Organizamos una videollamada.

Eli fue tímido al principio, escondiéndose tras mí, pero la doctora Vidal tenía un modo sosegado.

Hizo preguntas sencillas.

«¿Recuerdas tu nombre de aquella vez?».

Eli asintió.

«Daniel».

«¿Y tu apellido?».

Eli frunció el ceño.

«Algo como Martín. O Martínez. No me acuerdo bien».

«¿Dónde vivías?».

«En una casa con puerta roja. En Zaragoza. Cerca de las vías».

Nosotros vivíamos en Sevilla.

Ninguno había estado en Zaragoza.

La doctora Vidal preguntó si recordaba algo más: colegio, amigos, qué le había pasado.

Dudó, luego susurró:

«No debía subir a la escalera. Pero quería arreglar la bandera. Me caí. La cabeza…».

Se tocó el mismo sitio otra vez.

Luego miró hacia otro lado, en silencio.

La doctora Vidal dijo que investigaría.

Tenía acceso a archivos antiguos y conocía casos similares.

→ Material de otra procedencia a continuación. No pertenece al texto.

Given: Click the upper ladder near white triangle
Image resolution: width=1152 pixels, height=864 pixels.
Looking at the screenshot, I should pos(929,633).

Tres días después, me llamó.

«Encontré un Daniel Martínez. Vivía en Zaragoza. Murió en 1987. Siete años. Se cayó de una escalera en su patio. Fractura de cráneo».

Un escalofrío me recorrió los brazos.

Me envió la esquela por correo.

Había incluso una foto borrosa.

El niño se parecía asombrosamente a Eli.

Los mismos ojos.

El mismo remolino en el pelo.

No supe cómo procesarlo.

No quería asustar a Eli, ni a sus hermanos.

Se lo conté a Lucía.

Pasamos la noche en vela hablando.

Ella lloró.

No de miedo.

De algo más difícil de nombrar.

Dolor, quizá.

Confusión.

Asombro.

A la mañana siguiente, Eli entró en la cocina y dijo:

«Creo que ya no tendré más sueños».

«¿Por qué, cariño?», preguntó Lucía.

«Porque creo que he recordado todo lo que tenía que recordar».

Sonaba más maduro que un niño de siete años.

Como si hubiera cerrado un capítulo.

Desde ese día, los recuerdos cesaron.

No volvió a mencionar la puerta roja ni el Seat.

Retomó los dibujos de dinosaurios, no de casas.

Jugando al pilla-pilla con sus hermanos.

Riendo como si nada hubiera pasado.

No insistimos.

Lo dejamos estar.

Pasaron meses.

Hasta que una tarde, recibí una carta.

Sin remite.

Dentro, una foto descolorida.

Una casa con puerta roja.

Chimenea con hiedra.

Un pequeño jardín de claveles.

Una nota, escrita a mano:

«Pensé que querrías tener esto. —Sra. López».

Me temblaron las manos.

Se lo enseñé a Lucía.

Ella miró, sin palabras.

Nunca habíamos hablado de la señora López con nadie.

Excepto con Eli.

YY cuando abrí la caja de zapatos bajo la cama de Eli esa noche, encontré dentro un caramelo de menta envuelto en papel plateado, aún sin abrir.